RIOK2 is a promising therapeutic target in cancer due to its pivotal role in tumor progression. Based on our previously identified RIOK2 inhibitor CQ211, we conducted a comprehensive pharmacokinetic optimization campaign, leading to the discovery of CQ3196 as a potent and orally bioavailable RIOK2 inhibitor. CQ3196 demonstrates remarkable RIOK2 binding affinity, with a Kd value of 14 nM, and exhibits potent proliferative inhibitory activities in gastric cancer cell lines. Furthermore, CQ3196 displays favorable PK properties, it achieves an AUC(0–t) value of 3.5 × 103 μg/L·h following oral administration, ensuring sufficient drug exposure for therapeutic efficacy.

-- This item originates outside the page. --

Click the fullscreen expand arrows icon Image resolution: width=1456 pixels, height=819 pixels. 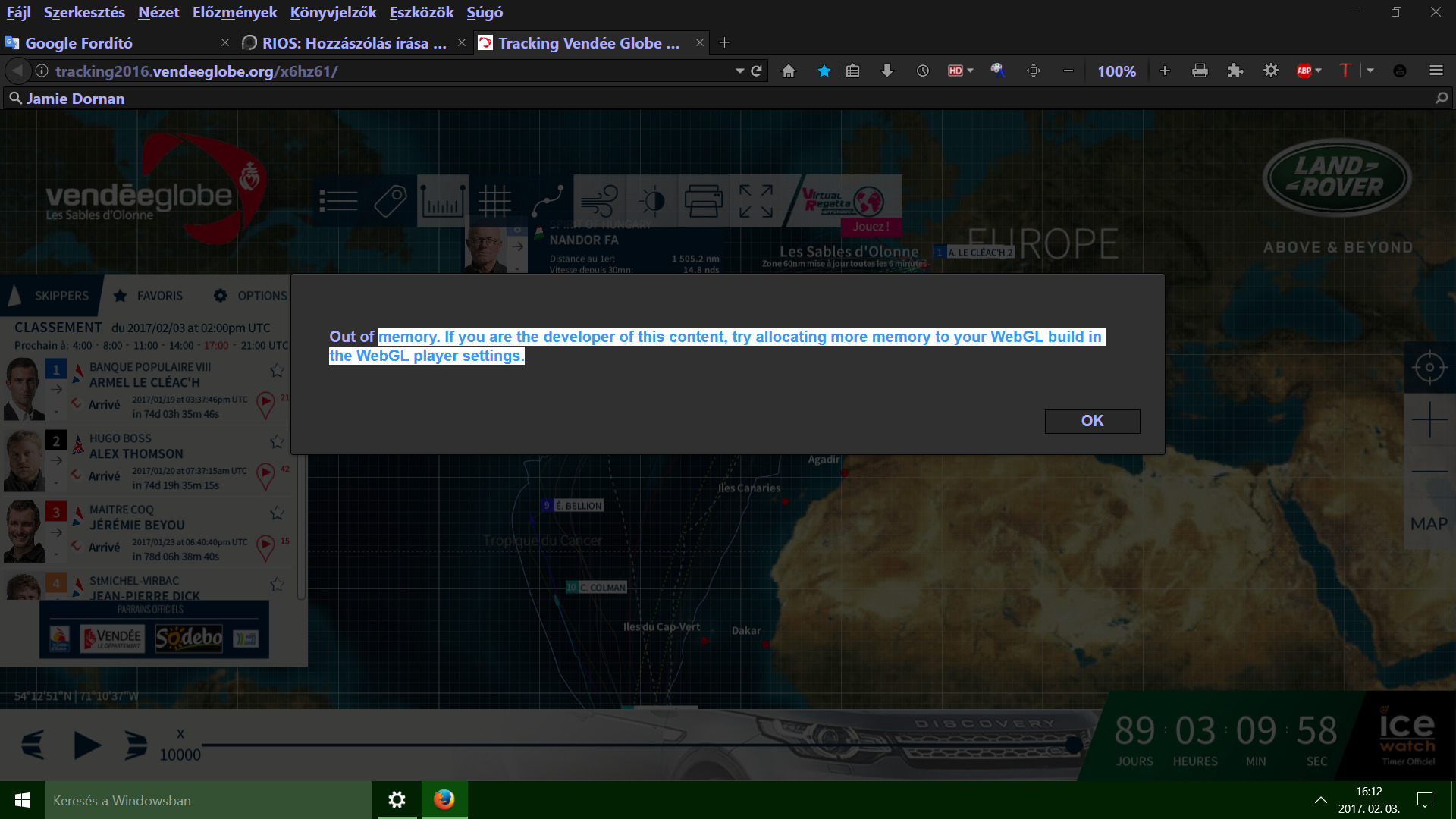756,201
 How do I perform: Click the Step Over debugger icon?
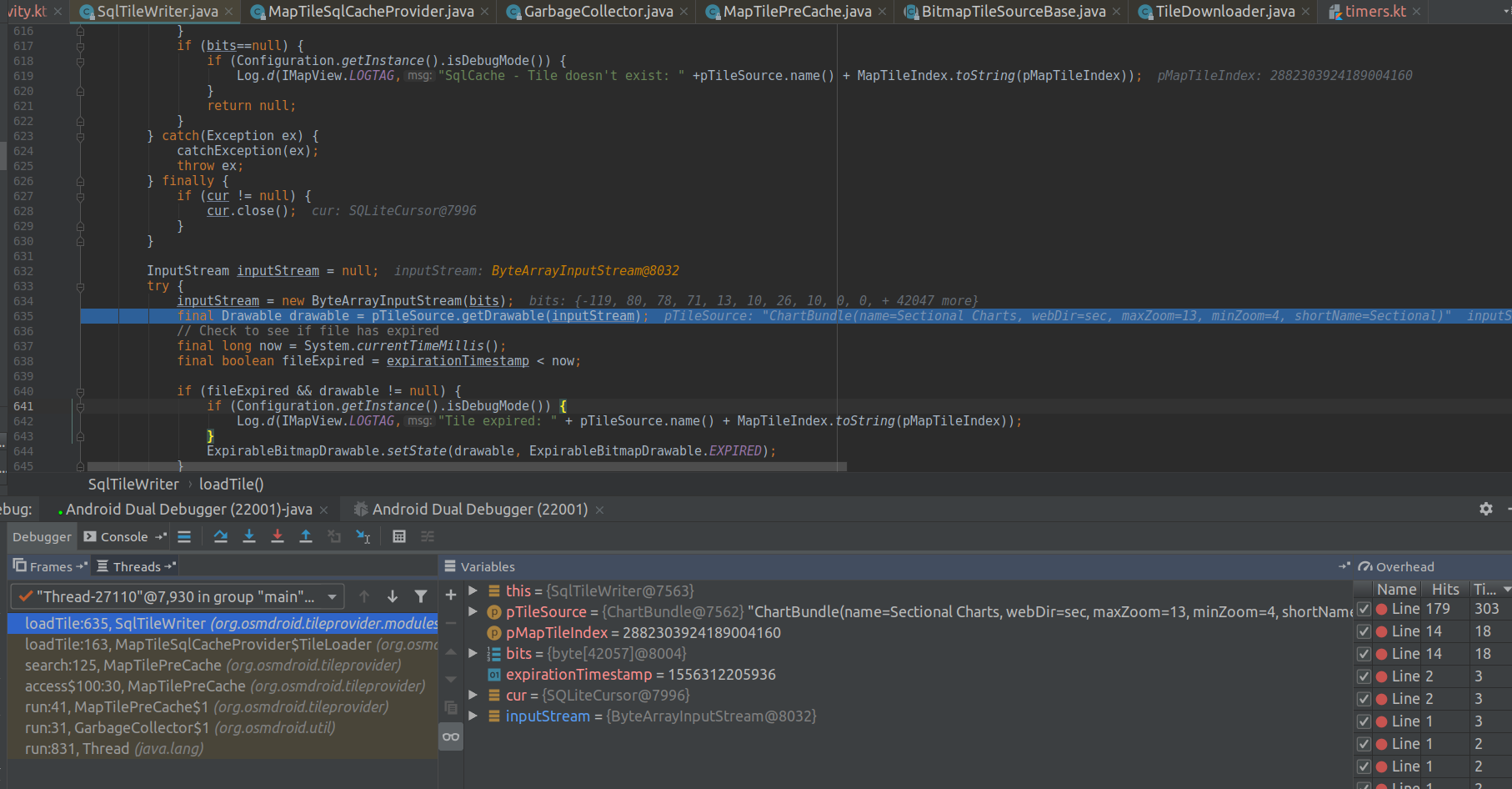(221, 536)
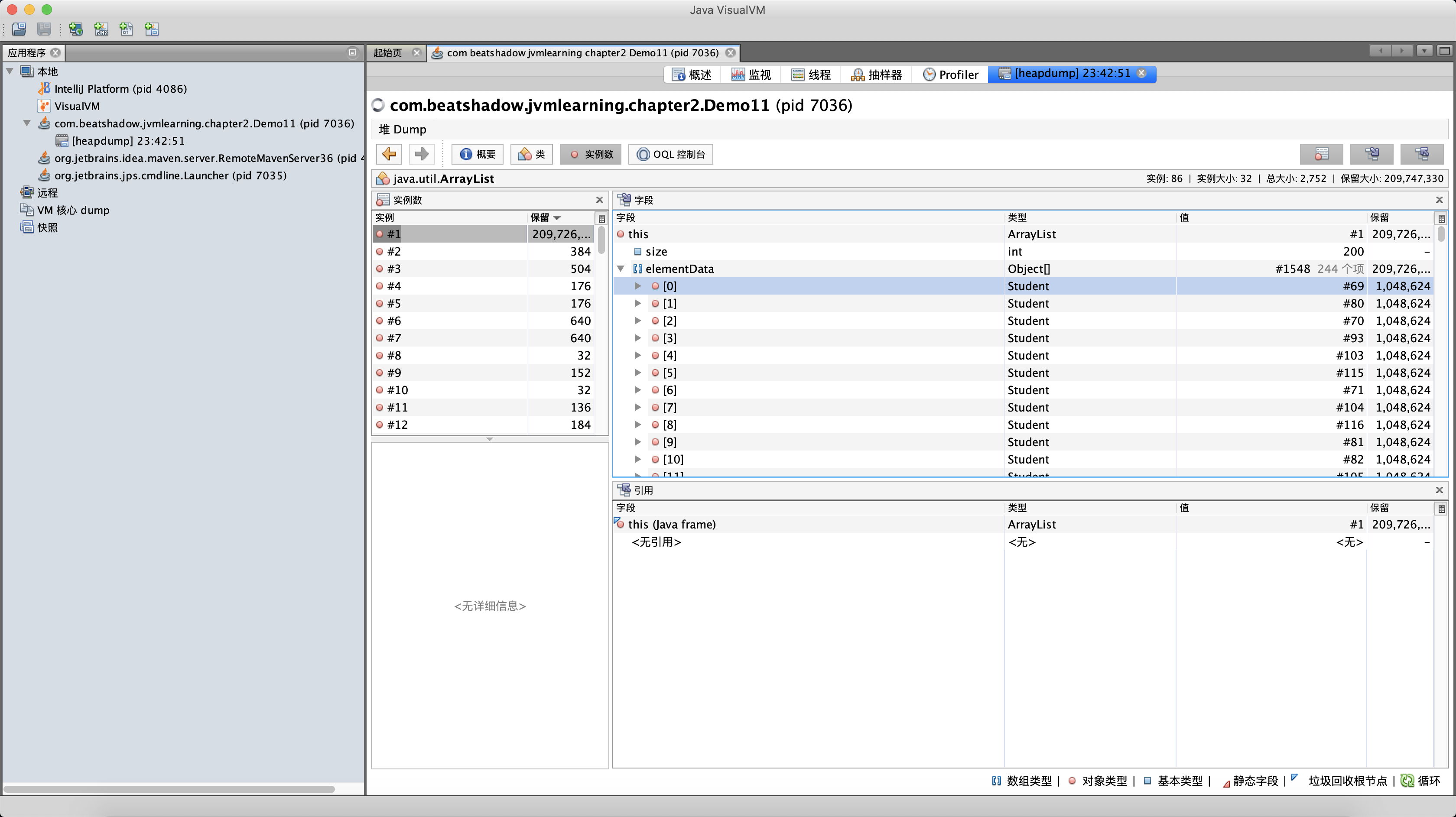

Additionally, it achieves robust in vivo antitumor efficacy in an HGC-27 gastric cancer xenograft model. Oral administration of CQ3196 at 50 mg/kg resulted in a TGI value of 62.3%, highlighting its strong therapeutic potential. These compelling results underscore CQ3196 as a highly promising candidate for further development in RIOK2-targeted cancer therapy.